- July 28, 2011
- Posted by: admin
- Category: KWV Holdings
We hope our shareholding will result in KWV developing a stronger vision of its participation in the liquor industry going forward” – HCI Directors
Investment company HCI has two main objectives for wine and spirits producer KWV. One is to improve its performance and value. The other is to use the company as a platform for growth in the liquor industry.
The appointment last week of HCI senior executive André van der Veen as acting CE of KWV can be seen as an early step towards achieving these aims. The previous CE, Thys Loubser, resigned with immediate effect. Loubser, who joined KWV as CE in January 2007, previously ran AECI’s speciality fibres business, which produces materials for the textiles sector. Van der Veen has a financial background.
KWV chairman Marcel Golding, who is also executive chairman of HCI, was reluctant to comment as the company is in a closed period before its year-end results. He says, however, that it “needs to knuckle down and get back to basics”. As shareholder of reference, HCI has taken stock of the business and concluded it requires a “whole range of restructuring” to improve returns. More announcements will follow.
KWV is not listed on the JSE, but its shares are traded in the over-the-counter market. It has 3538 registered shareholders and, on its last traded price of R10,50, its market capitalisation is R720m. It is a 93-year-old company with a rich history as an exporter of SA wines. It owns heritage assets and quality brands, but its profitability and growth have been weak.

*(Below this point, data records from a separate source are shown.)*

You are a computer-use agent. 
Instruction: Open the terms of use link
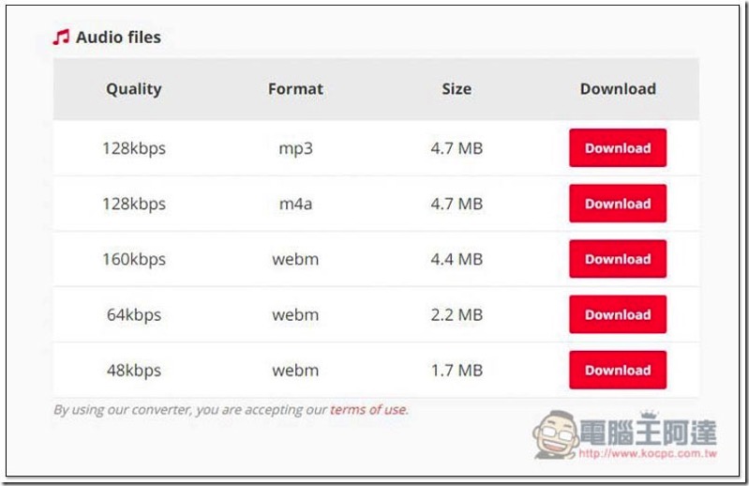coord(368,409)
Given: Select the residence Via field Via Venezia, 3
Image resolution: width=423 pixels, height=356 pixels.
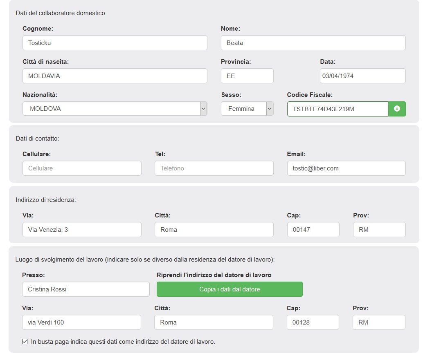Looking at the screenshot, I should click(82, 230).
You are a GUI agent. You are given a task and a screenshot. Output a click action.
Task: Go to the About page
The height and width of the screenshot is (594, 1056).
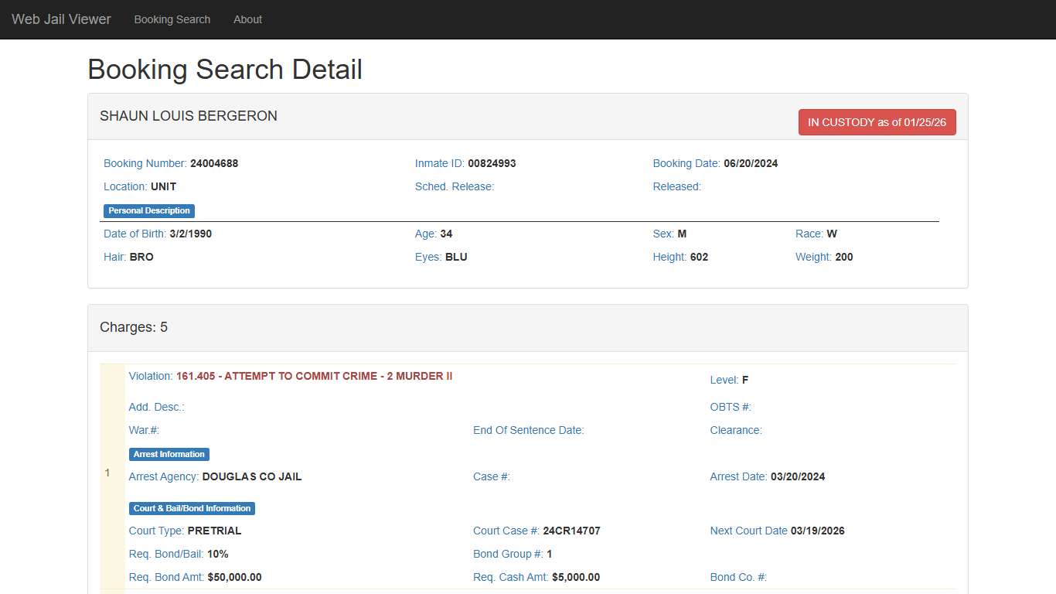click(x=247, y=19)
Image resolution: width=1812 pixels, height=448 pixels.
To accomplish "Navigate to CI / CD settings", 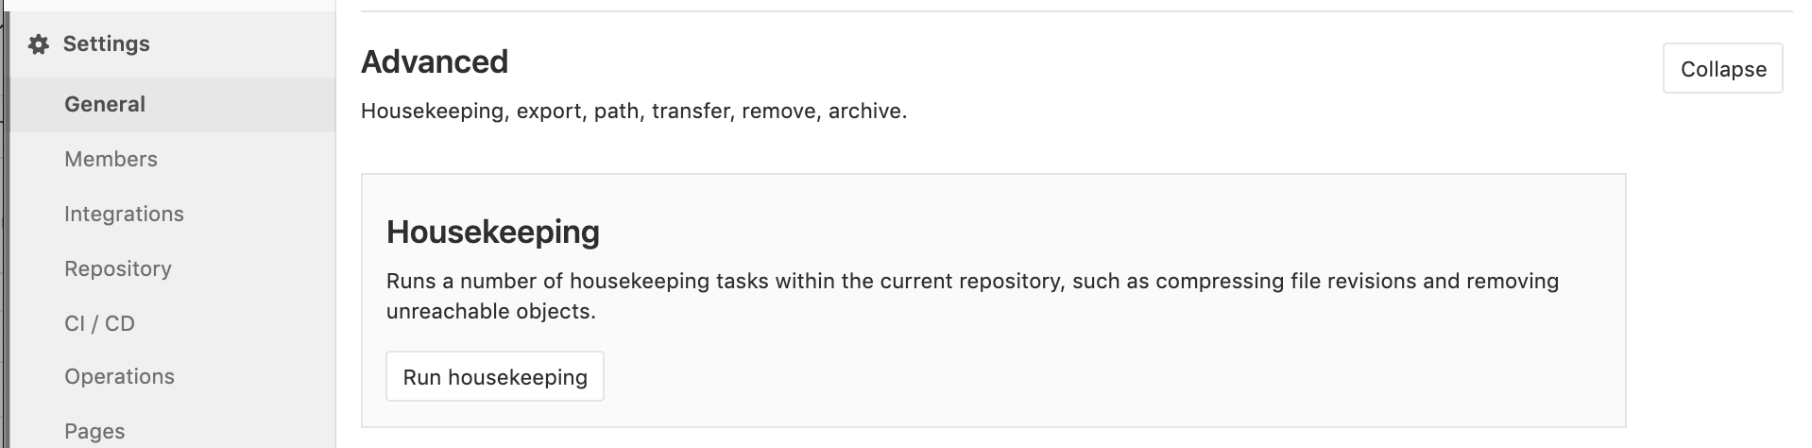I will click(x=99, y=323).
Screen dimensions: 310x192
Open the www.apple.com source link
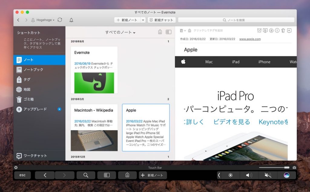point(250,39)
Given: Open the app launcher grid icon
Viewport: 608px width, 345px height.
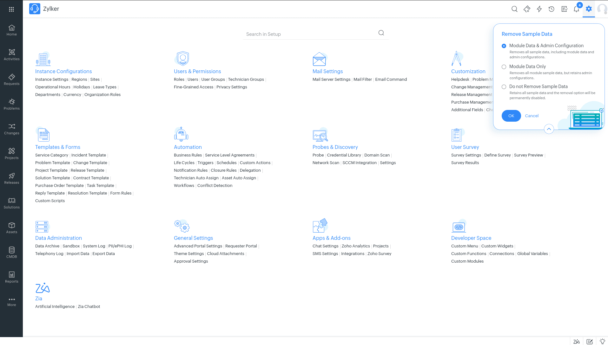Looking at the screenshot, I should click(x=11, y=9).
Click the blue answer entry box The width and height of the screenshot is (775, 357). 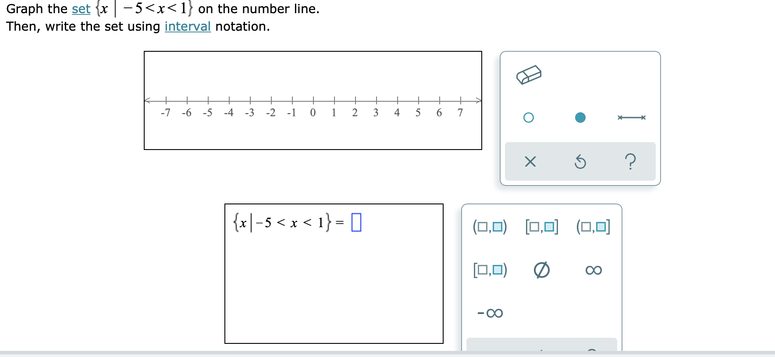(x=356, y=223)
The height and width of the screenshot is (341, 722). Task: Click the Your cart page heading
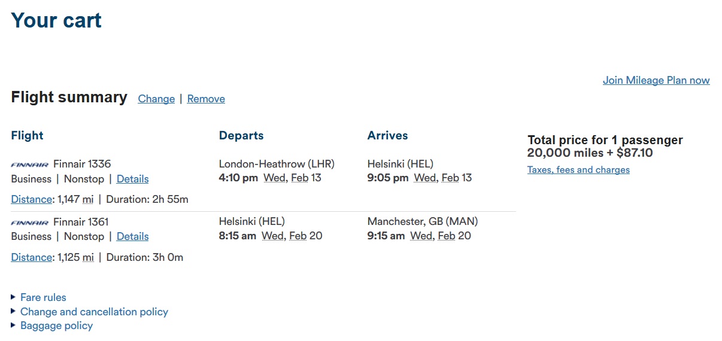click(56, 20)
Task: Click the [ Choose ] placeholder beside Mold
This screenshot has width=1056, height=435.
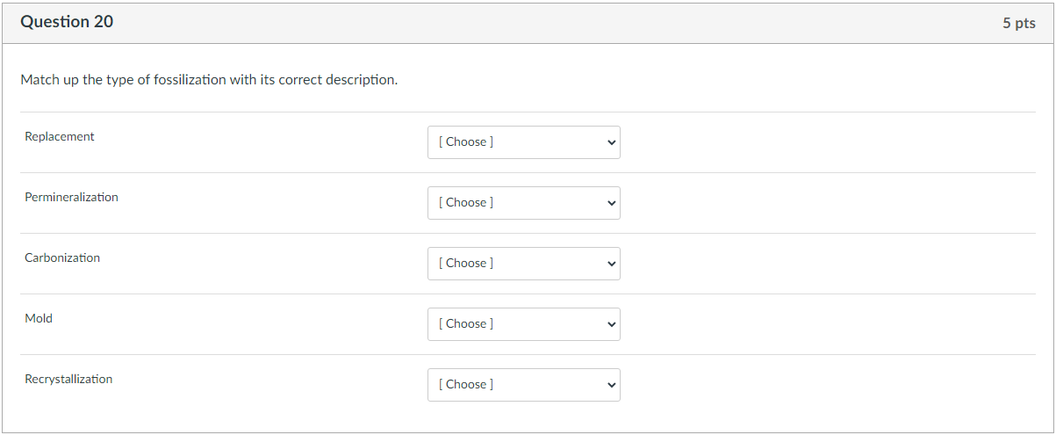Action: click(466, 324)
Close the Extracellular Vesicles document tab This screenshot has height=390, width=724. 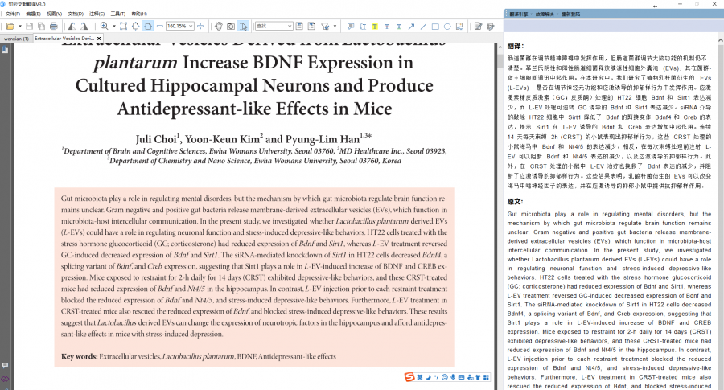point(99,38)
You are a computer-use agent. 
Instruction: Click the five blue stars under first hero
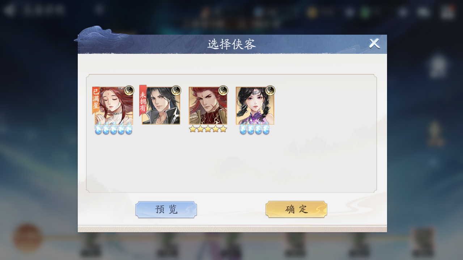point(114,130)
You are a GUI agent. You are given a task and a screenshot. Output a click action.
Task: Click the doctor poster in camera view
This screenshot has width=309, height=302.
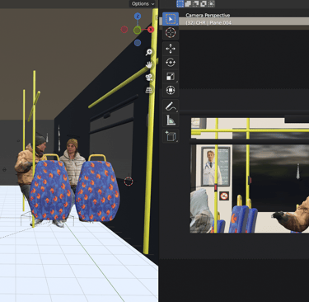tap(214, 167)
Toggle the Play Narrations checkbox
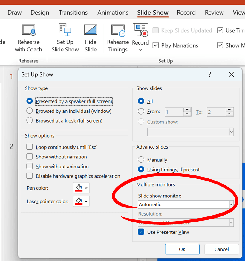Image resolution: width=245 pixels, height=261 pixels. (156, 45)
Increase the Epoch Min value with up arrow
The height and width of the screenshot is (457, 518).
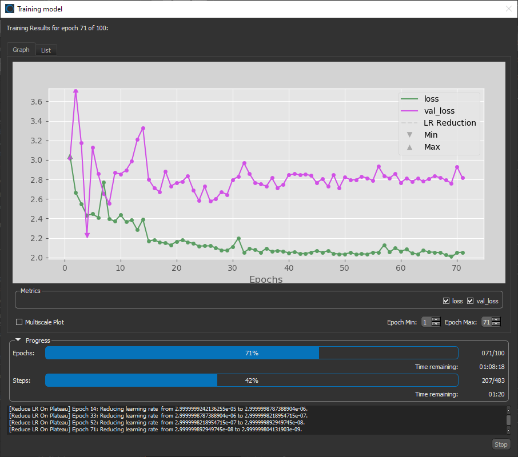(x=436, y=319)
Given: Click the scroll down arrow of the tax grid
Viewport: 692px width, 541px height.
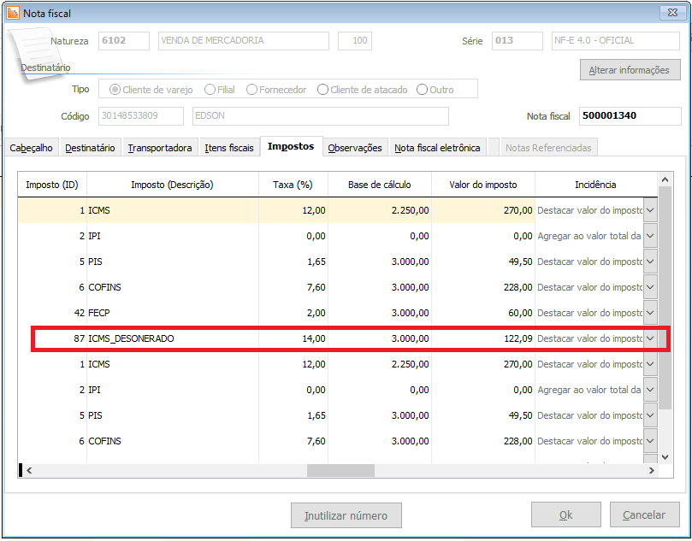Looking at the screenshot, I should coord(665,456).
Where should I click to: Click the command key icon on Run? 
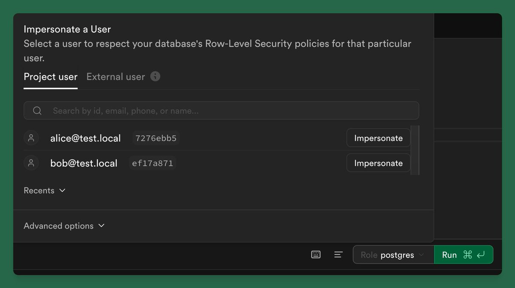click(x=468, y=255)
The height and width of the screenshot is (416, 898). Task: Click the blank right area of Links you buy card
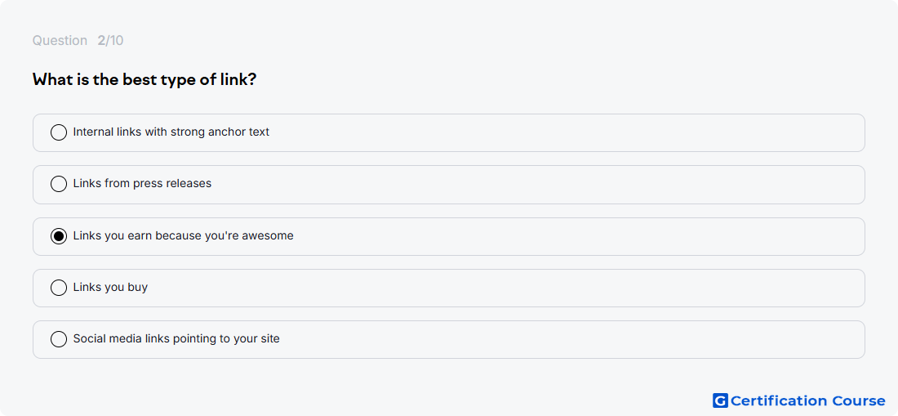[x=573, y=289]
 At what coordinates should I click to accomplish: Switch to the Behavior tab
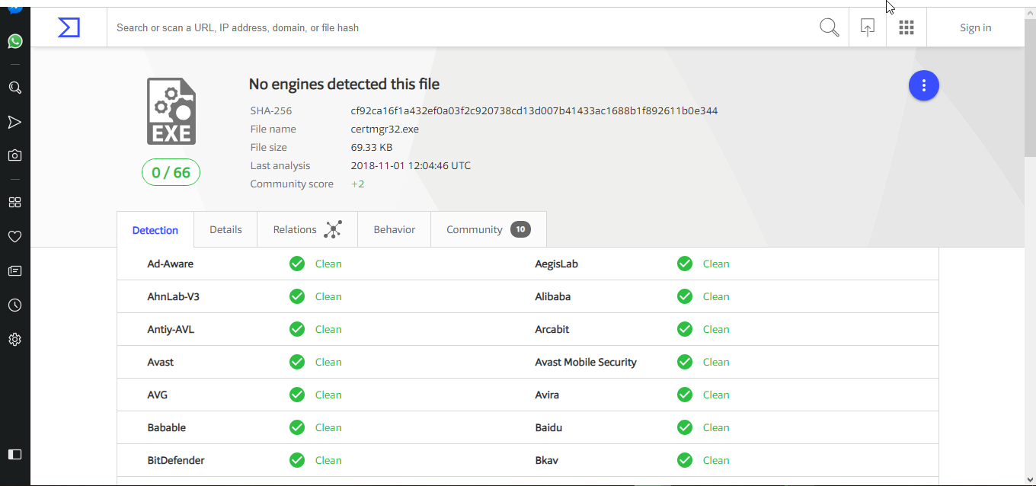(x=394, y=229)

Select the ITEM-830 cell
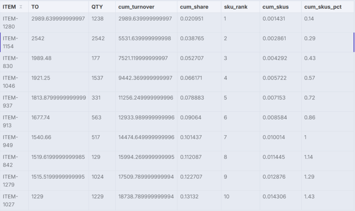[x=10, y=62]
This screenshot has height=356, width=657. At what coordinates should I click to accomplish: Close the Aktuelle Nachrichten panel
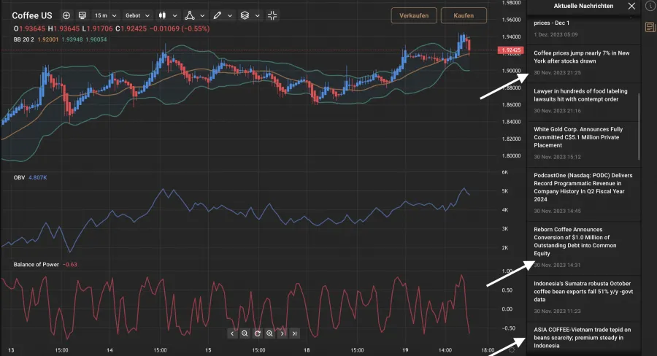631,6
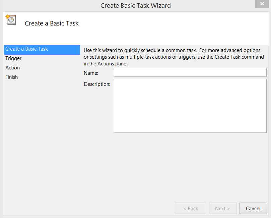Open the Action step in sidebar
Screen dimensions: 271x218
pos(13,68)
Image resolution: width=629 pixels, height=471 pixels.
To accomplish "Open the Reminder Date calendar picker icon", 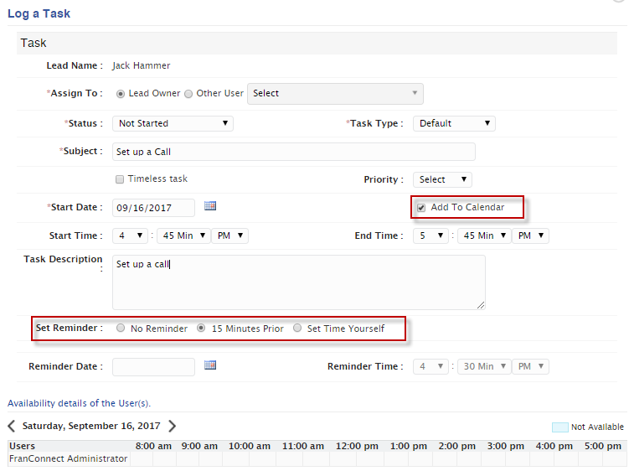I will click(210, 365).
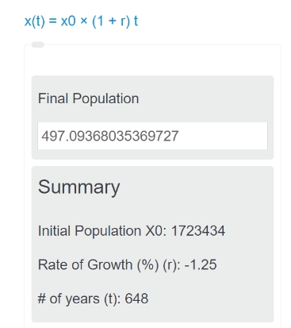Image resolution: width=291 pixels, height=328 pixels.
Task: Click the X0: label in the initial population line
Action: [156, 230]
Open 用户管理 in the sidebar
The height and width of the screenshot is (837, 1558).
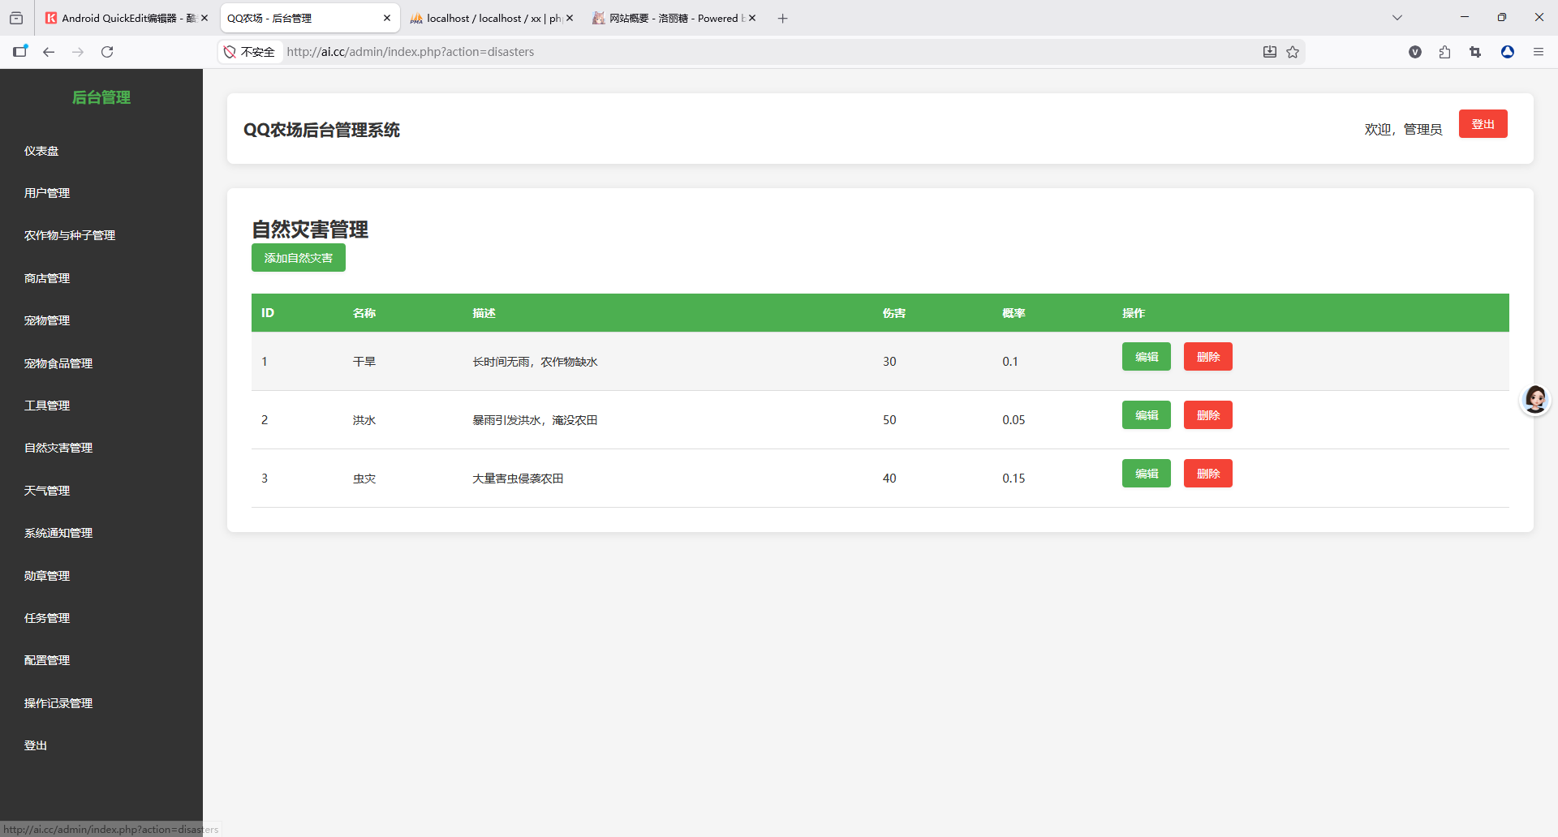coord(47,193)
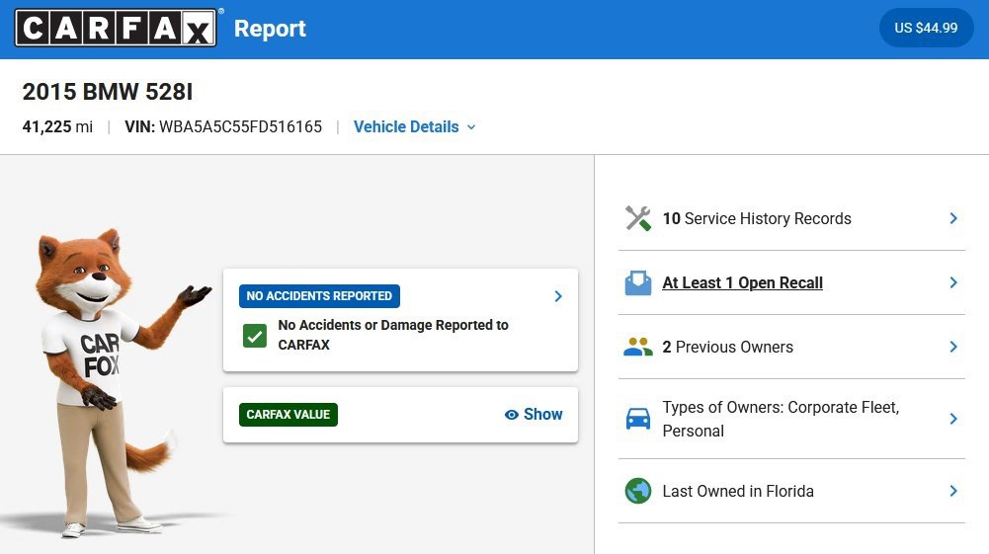Expand the Vehicle Details dropdown
Image resolution: width=989 pixels, height=554 pixels.
414,126
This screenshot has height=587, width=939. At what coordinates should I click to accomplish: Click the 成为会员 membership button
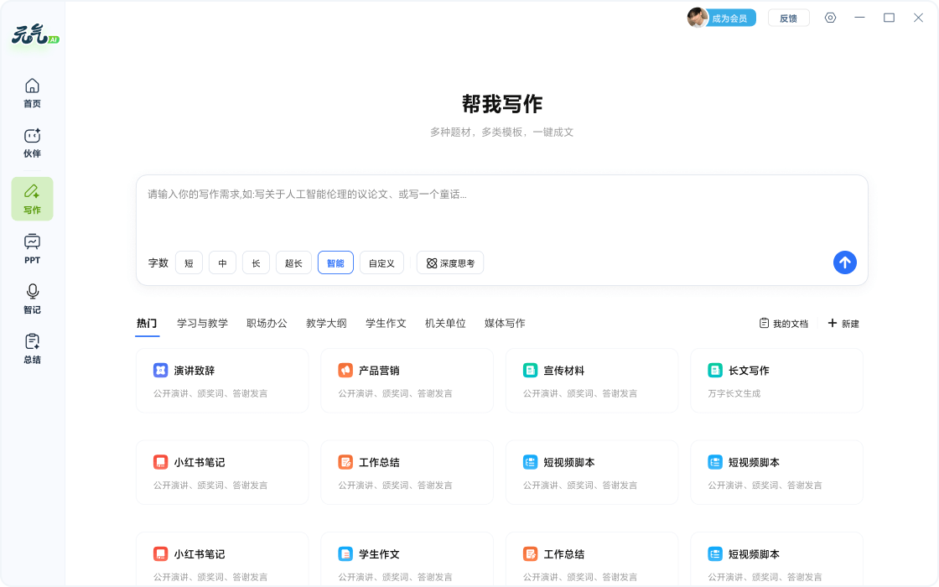(729, 18)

Among its assets are a valuable art collection and extensive property, including a lavish head office. Golding says it’s too early to say whether it will be necessary to sell assets. However, it seems the real issues for management will be cultural and operational.
HCI became the largest shareholder in February this year when it acquired a 33,9% stake, for R274,1m, from Zeder, the PSG Group’s investment company in the food and beverages sectors. In May, three HCI executives, Golding, CE Johnny Copelyn and Van der Veen, joined the KWV board.
When HCI reported results for the year to March, it held 34,9% in KWV and said it had obtained permission from the competition authorities to take control. Given the accompanying comment, it’s little surprise the investment company has appointed an HCI manager to run KWV.
“The business has not been performing well and we hope our entry into its shareholding will result in it developing a stronger vision of its participation in the liquor industry going forward,” the HCI directors said. “We believe it is in any event a good base for HCI to grow into that industry and are very excited at the prospect of facilitating this.”
In an interview with the FM last month, Copelyn said HCI saw the liquor industry as an attractive area for growth, as the sector tended to be stable and cash generative. “We see KWV as a good entry point, with size and depth,” he said. “When you buy a company like KWV, it comes with responsibilities. We’d like to build KWV.”
Other shareholders have expressed frustration with KWV’s performance in recent years. When Zeder reported year-end results, chairman Jannie Mouton said that, though KWV was asset rich, its performance was “disappointing”, with the interim results to December 31 2010 implying a return on equity of about 1%.
Chris Logan, a shareholder and chief investment officer of Opportune Investments, says the company needs to improve its transparency, change its culture and lift its operational performance. The latter will require cutting the cost base or sharply increasing efficiencies.
Comparisons with Distell underline the scope for improvement (see table). Distell has a much higher operating margin, partly because its costs are lower. KWV has cut its costs and reduced its staff in recent years. At its June 2010 year-end, it employed 363 people, down from 455 a year earlier. Nonetheless, its operating expenses last year accounted for 35,8% of sales, compared with Distell’s 20,7%. Its annual sales per employee were just over R2m; Distell’s were R2,6m.
The comparisons may be a bit unfair. Distell, a Remgro company, has done particularly well since it was formed out of the merger of Distillers and Stellenbosch Farmers Winery a decade ago. KWV, an agricultural co-operative until 1997, was restricted from entering the domestic market until 2004.
Distell derives 72% of its sales from the domestic market and has a broader product range, including ciders and ready-to-drink beverages. KWV made 49% of its 2010 sales locally and has small domestic market shares, at about 2% for wines and 5% for brandies.
The companies differ, but it could equally be argued that KWV has been slow to change to a profit culture and use the power of its brands.
“Consumer banding is at the heart of everything we do,” Distell says in its annual report. KWV could find it difficult to justify that claim.
Logan expects the 2010 year-end results will again be weak. But patient investors might be rewarded. A successful restructuring may take some time but should produce better returns and a rising NAV and share price. HCI has a good record with turnarounds and nurturing businesses.